He joined the External Relations Directorate-General of the European Commission in Brussels in 1973 as the Director with special responsibility for Europe’s relations with the US and the Commonwealth. He subsequently became EC Ambassador in Tokyo for five years, returning to Brussels as Director-General of External Relations from 1982 to 1987.  He was knighted in 1988.

He was for some years a non-executive director of IBM (Europe) and a Special Adviser to Panasonic (Europe). In recent years he has been busy writing and publishing – mostly on international relations, but has also produced a novel and a screenplay. His most recent work is Mentioned in Despatches … is Diplomacy dead? The work was launched in paperback at the Oxford Literary Festival in 2012; an enlarged, revised, version is due to be published later in 2013.

Most recently, he was invited to contribute to a volume of reminiscences by British civil servants and diplomats who were in the first wave to be sent to Brussels 40 years ago, in 1973, on UK accession to the then-European Community. His article can be seen on his website entitled ‘Bye ‘Bye Blighty I’m off to ‘Brassholes’! In it he refers to the exhaustion of speaking French all day – “different facial exertions”- and attributes linguistic abilities to his education at QE.
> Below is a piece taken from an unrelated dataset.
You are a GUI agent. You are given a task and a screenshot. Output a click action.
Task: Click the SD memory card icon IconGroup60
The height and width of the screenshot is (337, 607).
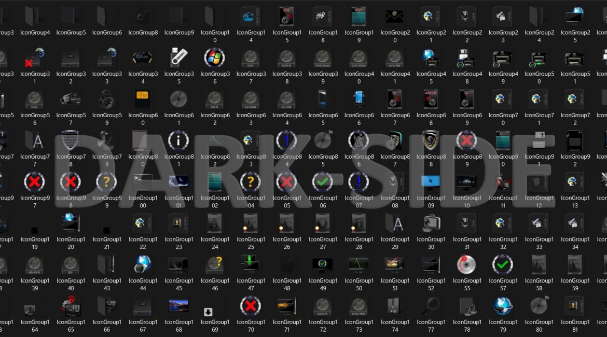tap(143, 99)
After retiring from the diplomatic service he returned to England, where he was Vice-Chancellor of the University of Sussex from 1987 to 92. He chaired the Geography Working Group for the National Curriculum in Schools and served for ten years as Honorary President of the University Association for Contemporary European Studies. He received his knighthood in 1988 and was elected an Honorary Fellow of Emmanuel College, Cambridge in 1990.

He has been a Lay Reader in the Church of England for thirty years: in Exeter, Tokyo, Gibraltar, Chichester and Hereford dioceses, serving also on the General Synod. He was made a Reader Emeritus by the Lord Bishop of Hereford in 2007. After some initial scepticism he now very much approves of women priests.

Sir Leslie is married to the eminent medievalist Sally Harvey and they have two children, Emma and Leo.

 

Fun and ‘luck’ in a glittering career

A spirit of adventure pervades Professor Richard Brealey’s life. A distinguished financial economist with an impressive CV that features senior appointments in business, the Bank of England and academia, Prof ‘Dick’ Brealey (OE 1946 – 1954) has nonetheless eschewed any idea of a career plan.

“Some people have a clear goal in life; others go where the wind takes them. I fall in the latter camp,” he explains. This spirit is also, perhaps, demonstrated in his love of outdoor activities, including rowing, climbing, skiing and riding his horse.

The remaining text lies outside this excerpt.